Better pain control than opioids and early ambulation decrease the risk of postoperative pulmonary complications, resulting in a shortened stay in hospitals. Thoracic epidural analgesia and starting enteral feeding early have been associated with earlier return of gastrointestinal function.12

The goals of anesthetic management in COPD are: avoidance of respiratory depressant drugs and drugs causing impairment of mucociliary clearance; avoidance of mechanical ventilation; providing good analgesia, especially in upper abdominal surgeries, to prevent worsening in respiratory mechanics; and early ambulation. Thoracic CSE well fulfills these requirements, and there are many case reports of laparoscopic cholecystectomy in patients with severe COPD done under regional anesthesia.1315

There are no comparative studies demonstrating superior renal protection or improved renal outcome with general versus regional anesthesia. The basic principles to be followed are avoidance of nephrotoxic drugs and drugs with significant renal clearance and avoidance of hypotension. Thoracic CSE has the advantage of achieving a satisfactory level of blockade with low drug volume, and the drugs used are not nephrotoxic. Hemodynamic instability, if caused, should be immediately treated to avoid prolonged decrease in renal blood flow.

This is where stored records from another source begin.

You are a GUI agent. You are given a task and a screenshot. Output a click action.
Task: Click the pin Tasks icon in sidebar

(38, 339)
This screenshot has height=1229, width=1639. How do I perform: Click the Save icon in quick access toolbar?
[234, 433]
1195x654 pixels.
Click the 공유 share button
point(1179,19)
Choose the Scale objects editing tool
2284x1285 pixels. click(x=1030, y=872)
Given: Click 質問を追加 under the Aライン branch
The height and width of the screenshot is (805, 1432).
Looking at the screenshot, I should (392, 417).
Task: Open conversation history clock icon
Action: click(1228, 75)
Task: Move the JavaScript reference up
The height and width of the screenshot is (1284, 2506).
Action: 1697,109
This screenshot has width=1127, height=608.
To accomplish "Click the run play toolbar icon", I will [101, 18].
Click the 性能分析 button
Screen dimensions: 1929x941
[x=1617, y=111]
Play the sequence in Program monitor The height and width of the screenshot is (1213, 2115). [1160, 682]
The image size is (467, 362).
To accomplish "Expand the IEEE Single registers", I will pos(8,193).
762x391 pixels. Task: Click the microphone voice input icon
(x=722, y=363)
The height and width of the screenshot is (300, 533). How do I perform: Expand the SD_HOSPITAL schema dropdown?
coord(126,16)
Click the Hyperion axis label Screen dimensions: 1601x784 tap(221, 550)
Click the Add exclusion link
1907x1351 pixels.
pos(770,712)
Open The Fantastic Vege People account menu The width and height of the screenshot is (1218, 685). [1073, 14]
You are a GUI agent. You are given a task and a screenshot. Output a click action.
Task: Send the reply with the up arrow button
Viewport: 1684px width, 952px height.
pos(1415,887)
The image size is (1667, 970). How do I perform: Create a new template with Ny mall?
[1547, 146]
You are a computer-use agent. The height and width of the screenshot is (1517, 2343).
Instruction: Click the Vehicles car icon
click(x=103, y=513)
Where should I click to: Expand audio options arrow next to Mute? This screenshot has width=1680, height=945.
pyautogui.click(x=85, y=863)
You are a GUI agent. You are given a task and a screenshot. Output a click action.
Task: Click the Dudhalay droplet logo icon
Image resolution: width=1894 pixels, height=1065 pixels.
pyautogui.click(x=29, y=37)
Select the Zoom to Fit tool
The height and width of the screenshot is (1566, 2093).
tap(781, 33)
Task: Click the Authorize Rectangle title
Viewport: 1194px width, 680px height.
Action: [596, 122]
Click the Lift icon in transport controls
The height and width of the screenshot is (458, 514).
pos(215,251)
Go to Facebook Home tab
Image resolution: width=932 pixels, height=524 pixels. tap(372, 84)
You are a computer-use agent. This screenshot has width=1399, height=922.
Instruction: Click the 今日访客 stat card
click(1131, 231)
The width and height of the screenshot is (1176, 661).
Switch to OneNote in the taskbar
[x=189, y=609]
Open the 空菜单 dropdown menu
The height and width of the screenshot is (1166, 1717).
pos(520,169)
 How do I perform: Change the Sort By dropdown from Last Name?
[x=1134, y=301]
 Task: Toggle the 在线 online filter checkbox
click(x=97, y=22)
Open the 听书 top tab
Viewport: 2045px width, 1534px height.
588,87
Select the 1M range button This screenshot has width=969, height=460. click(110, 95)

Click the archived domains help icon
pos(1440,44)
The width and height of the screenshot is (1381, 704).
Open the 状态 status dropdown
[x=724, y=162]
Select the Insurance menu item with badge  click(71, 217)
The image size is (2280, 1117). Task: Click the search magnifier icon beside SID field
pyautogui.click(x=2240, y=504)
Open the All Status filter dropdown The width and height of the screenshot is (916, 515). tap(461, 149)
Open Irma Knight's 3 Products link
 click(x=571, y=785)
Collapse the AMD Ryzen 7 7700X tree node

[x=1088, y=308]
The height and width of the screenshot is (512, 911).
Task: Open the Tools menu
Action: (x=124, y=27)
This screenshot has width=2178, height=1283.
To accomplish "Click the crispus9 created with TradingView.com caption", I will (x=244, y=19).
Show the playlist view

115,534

Geriatric patients with limited physiological reserve and associated comorbidities present a challenge to anesthesiologists. Such patients should be thoroughly assessed preoperatively and any condition which may lead to postoperative worsening in homeostasis should be treated optimally. Thoracic CSE with isobaric bupivacaine provides us segmental anesthesia with minimal alteration in baseline physiological state and significant postoperative benefits.


The authors report no conflicts of interest in this work.